**The problem:**
Which lines in the data below contain the string "size" with matching case? Show each of those lines in full.

**Listed records:**
********************

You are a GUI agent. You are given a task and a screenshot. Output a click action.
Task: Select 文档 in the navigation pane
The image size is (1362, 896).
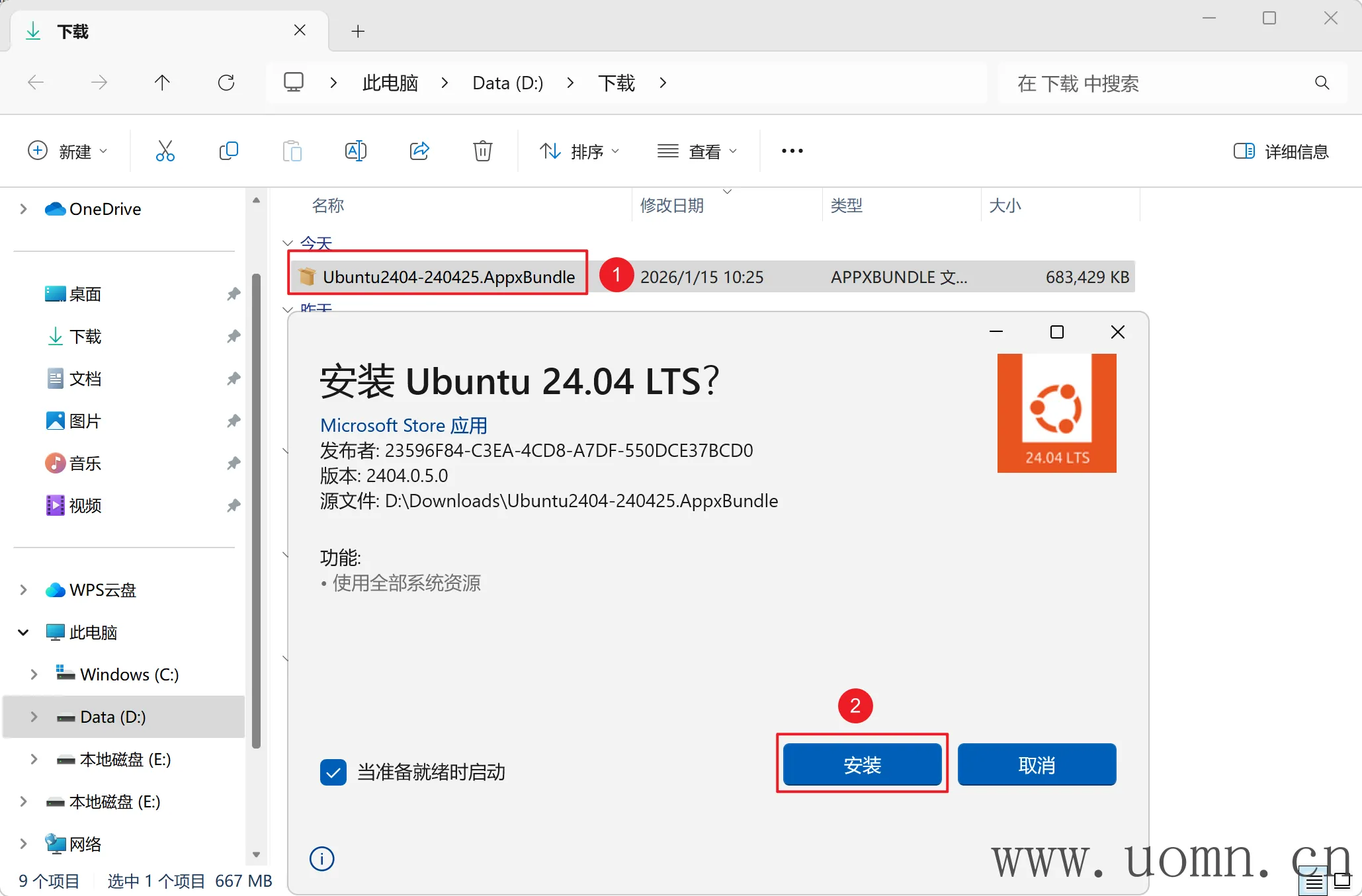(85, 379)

********************

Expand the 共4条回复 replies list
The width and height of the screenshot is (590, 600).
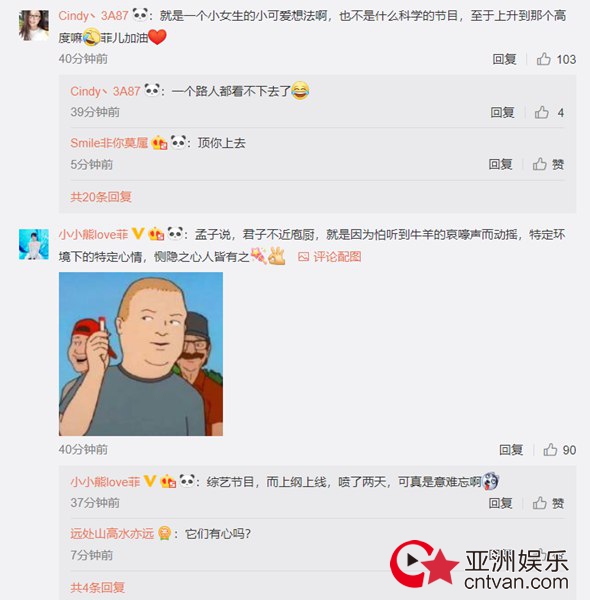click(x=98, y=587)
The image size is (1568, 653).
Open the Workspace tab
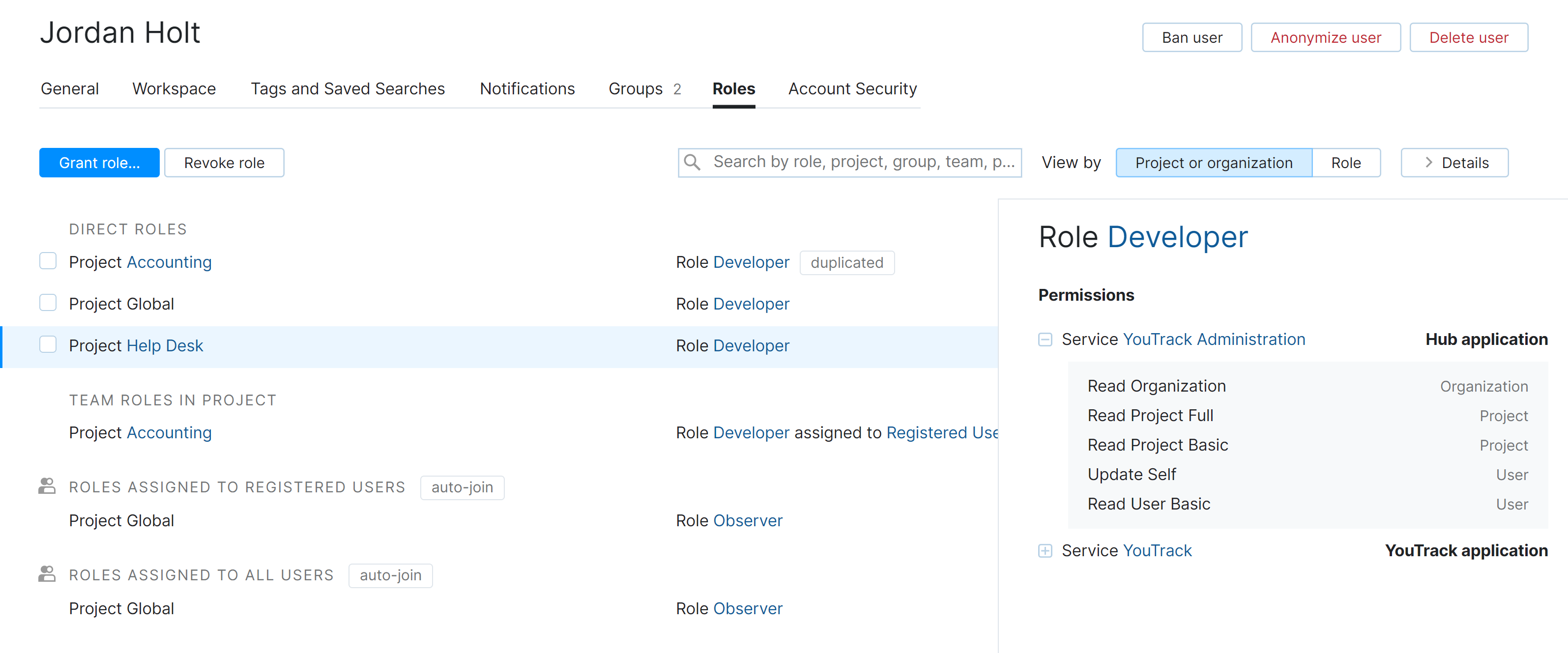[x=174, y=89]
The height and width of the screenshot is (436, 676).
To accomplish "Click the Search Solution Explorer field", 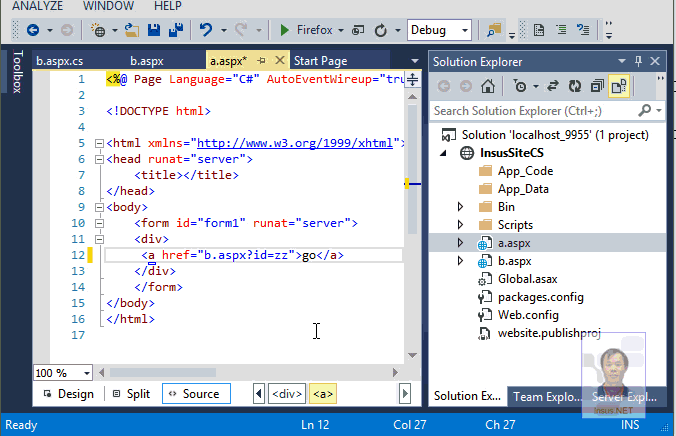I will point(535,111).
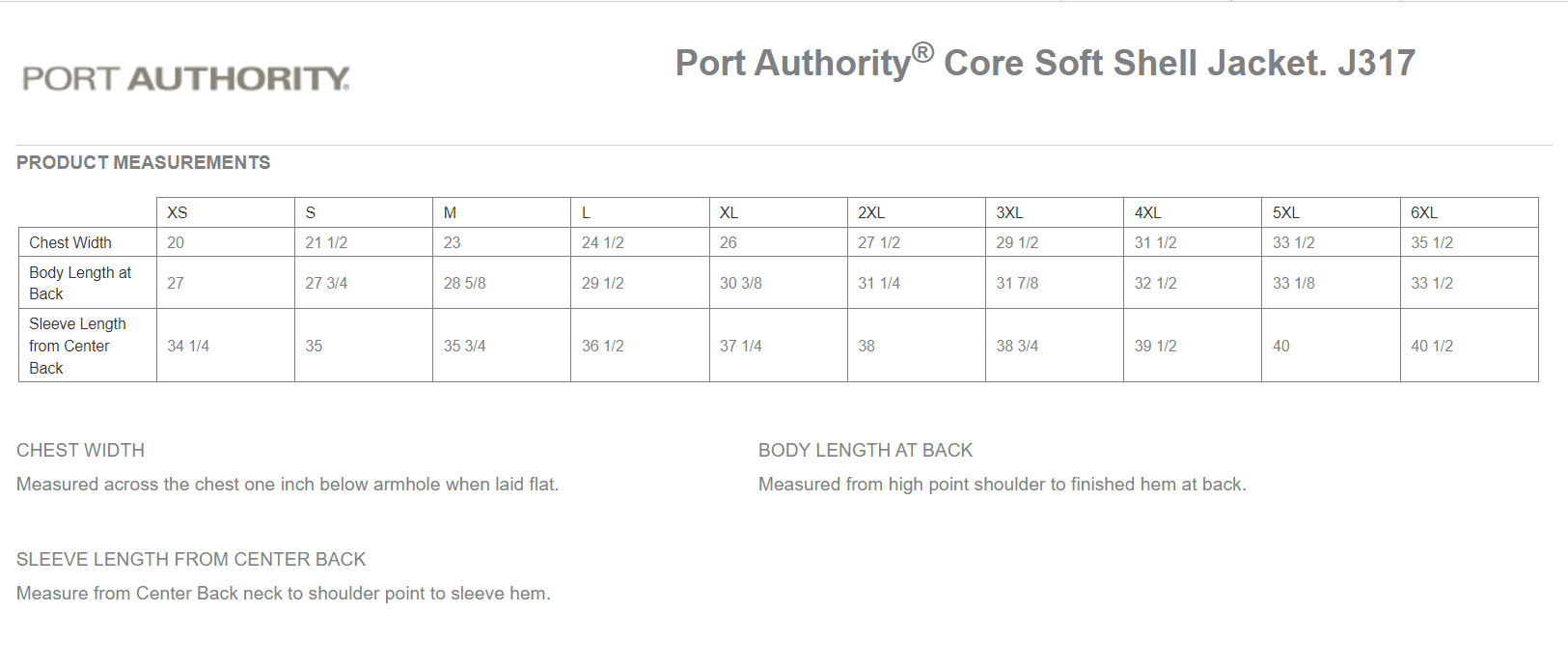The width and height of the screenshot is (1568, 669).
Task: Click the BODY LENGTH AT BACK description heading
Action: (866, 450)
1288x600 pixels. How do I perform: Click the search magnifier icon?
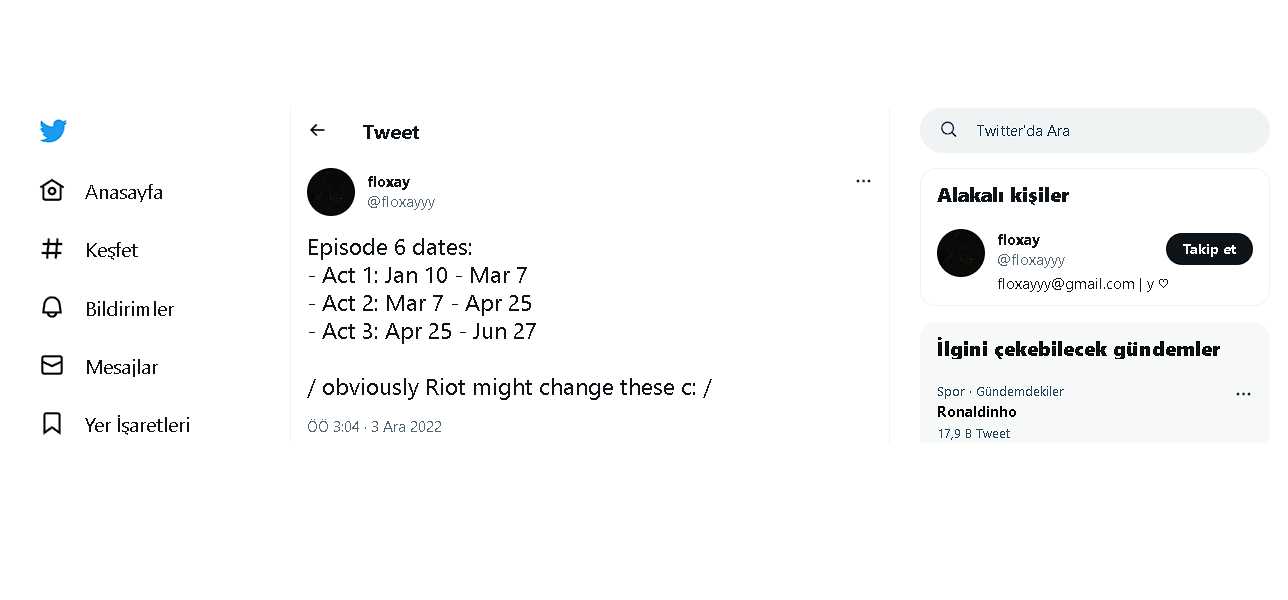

********************

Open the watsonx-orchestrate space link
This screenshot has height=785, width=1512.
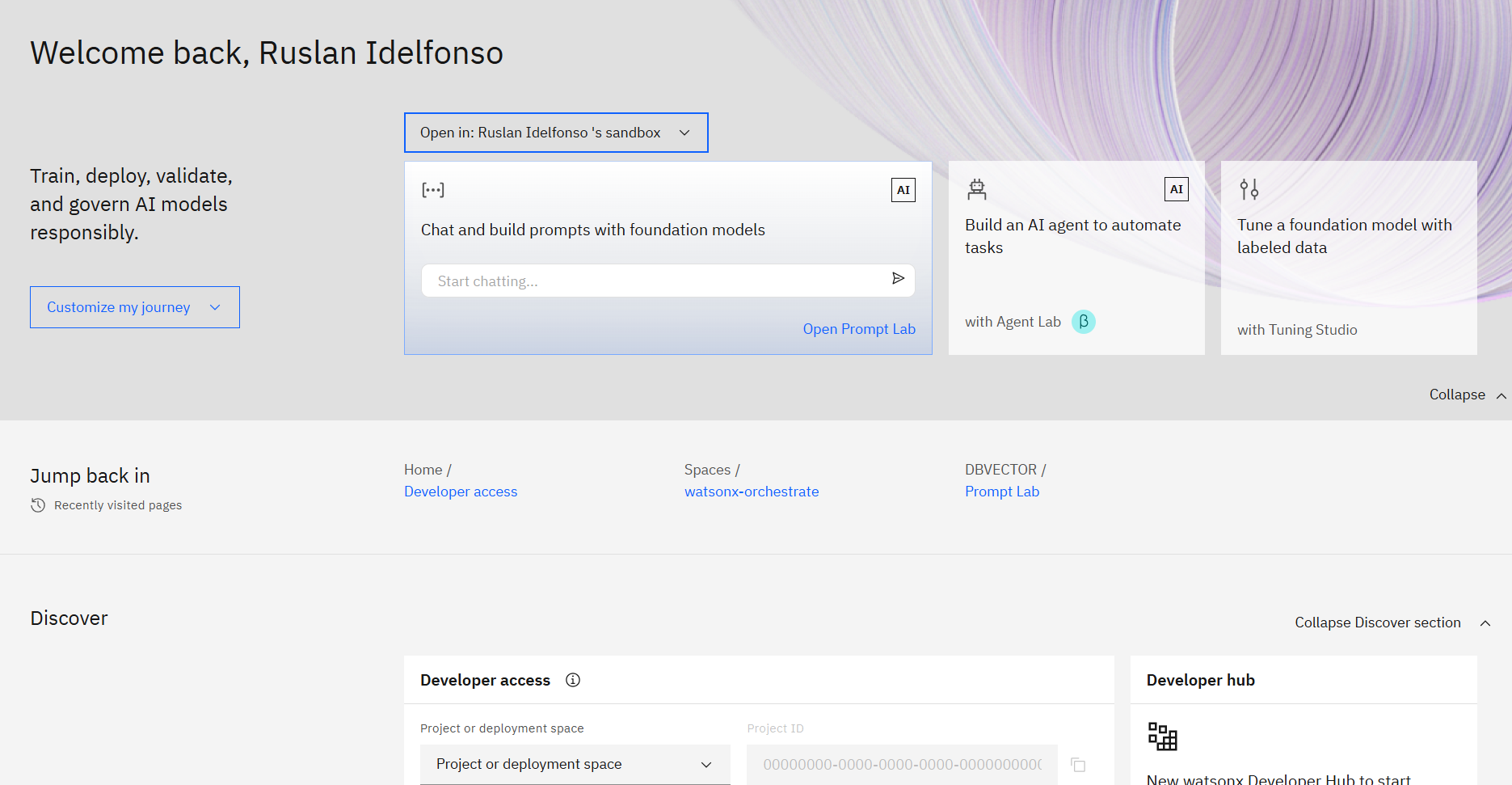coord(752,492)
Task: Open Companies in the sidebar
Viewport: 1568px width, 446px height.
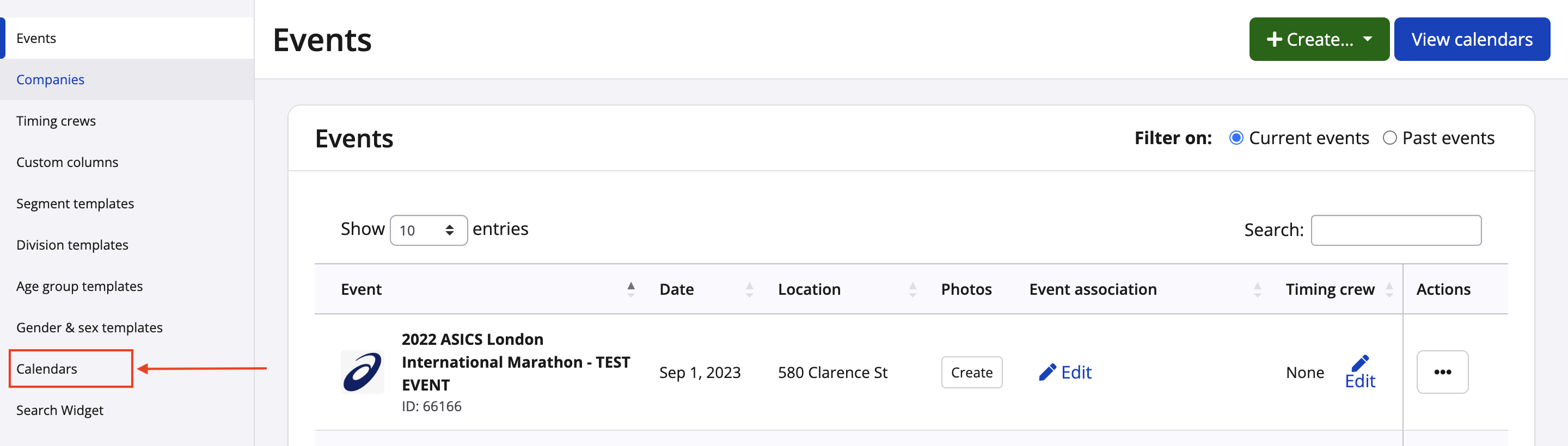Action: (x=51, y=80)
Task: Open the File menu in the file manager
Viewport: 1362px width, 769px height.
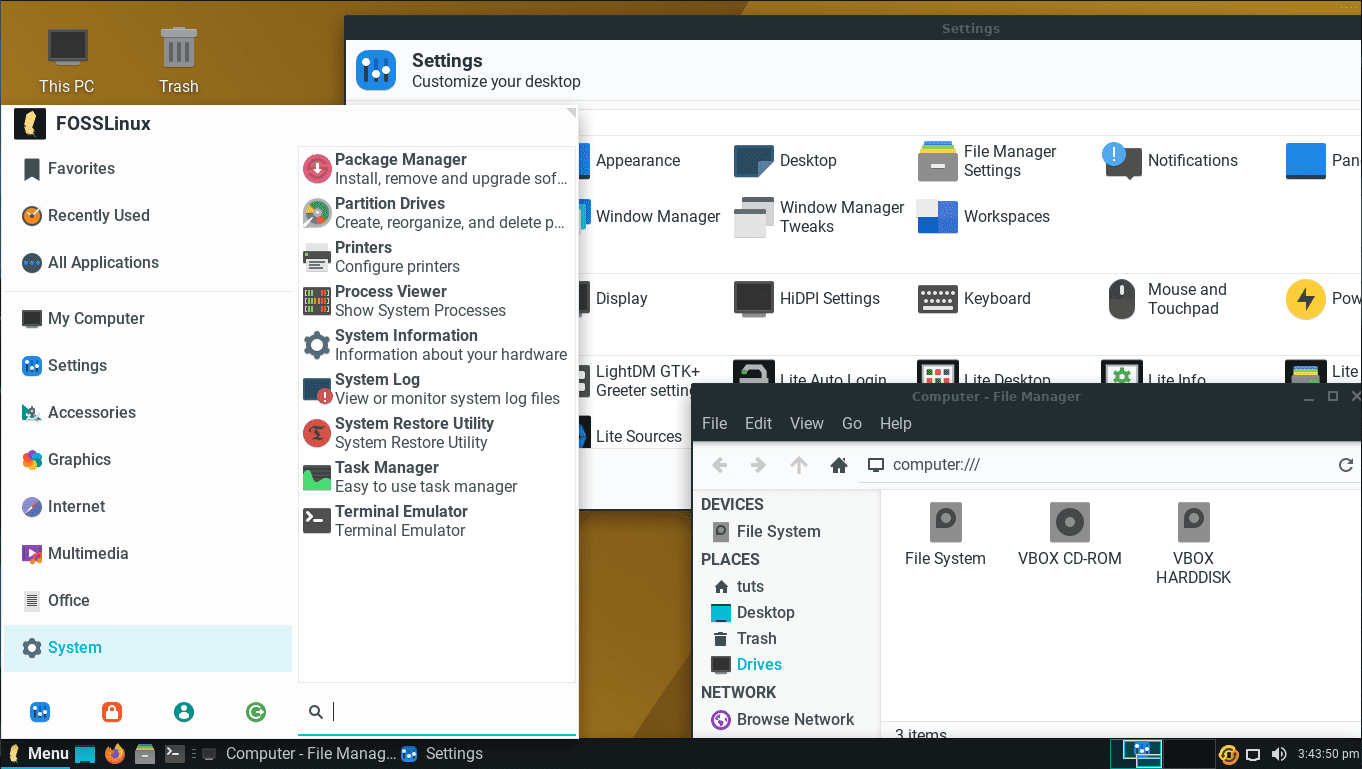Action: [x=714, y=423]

********************

**Exercise response:**
The image size is (1362, 896).
The image size is (1568, 653).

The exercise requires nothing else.